Step 10: Enable ARR Disk Cache
ARR can cache responses from backends on the proxy’s local disk, dramatically reducing backend load for cacheable content such as static assets and API responses with appropriate Cache-Control headers:
# Enable disk caching and set cache location
Set-WebConfigurationProperty `
-PSPath "MACHINE/WEBROOT/APPHOST" `
-Filter "system.webServer/diskCache/locations/add[@path='D:\ARRCache']" `
-Name "maxUsage" `
-Value 10240 # 10 GB
Add-WebConfigurationProperty `
-PSPath "MACHINE/WEBROOT/APPHOST" `
-Filter "system.webServer/diskCache/locations" `
-Name "." `
-Value @{ path = "D:ARRCache"; maxUsage = 10240; enabled = $true }
Only responses with a public Cache-Control directive and no Authorization header are cached. Use Vary headers carefully — an overly broad Vary: * header disables caching entirely.
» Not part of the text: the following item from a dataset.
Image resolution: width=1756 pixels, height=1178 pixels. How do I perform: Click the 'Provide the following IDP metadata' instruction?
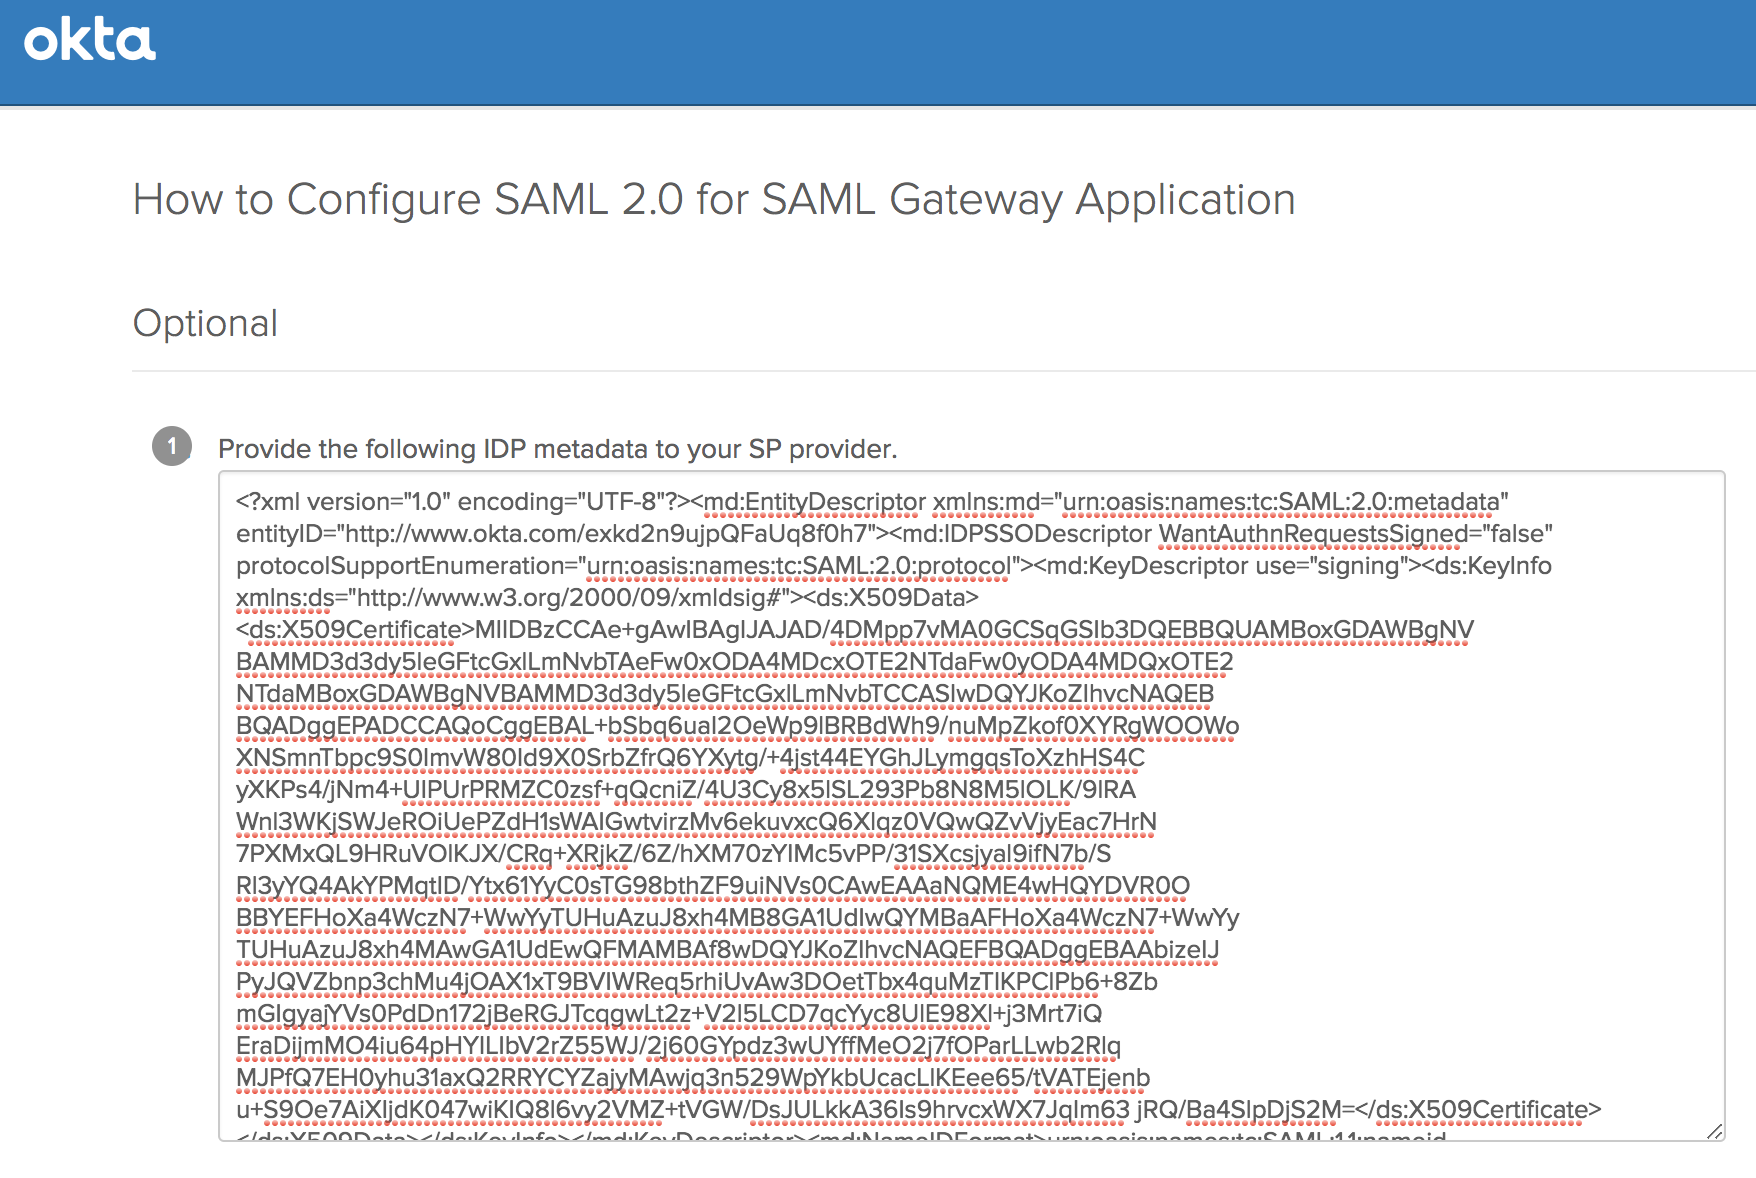(x=557, y=449)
Application Request Routing on Windows Server 2025 gives your IIS infrastructure enterprise-grade load balancing, health monitoring, and SSL offloading without requiring third-party software. By building on the URL Rewrite foundation, ARR integrates cleanly into your existing IIS configuration management workflow. Start with a basic round-robin farm, validate health check behavior by taking one backend offline, then enable session affinity and disk caching as your traffic patterns demand. The combination of ARR and IIS creates a resilient, scalable front end capable of handling thousands of concurrent connections while shielding your application backends from direct internet exposure.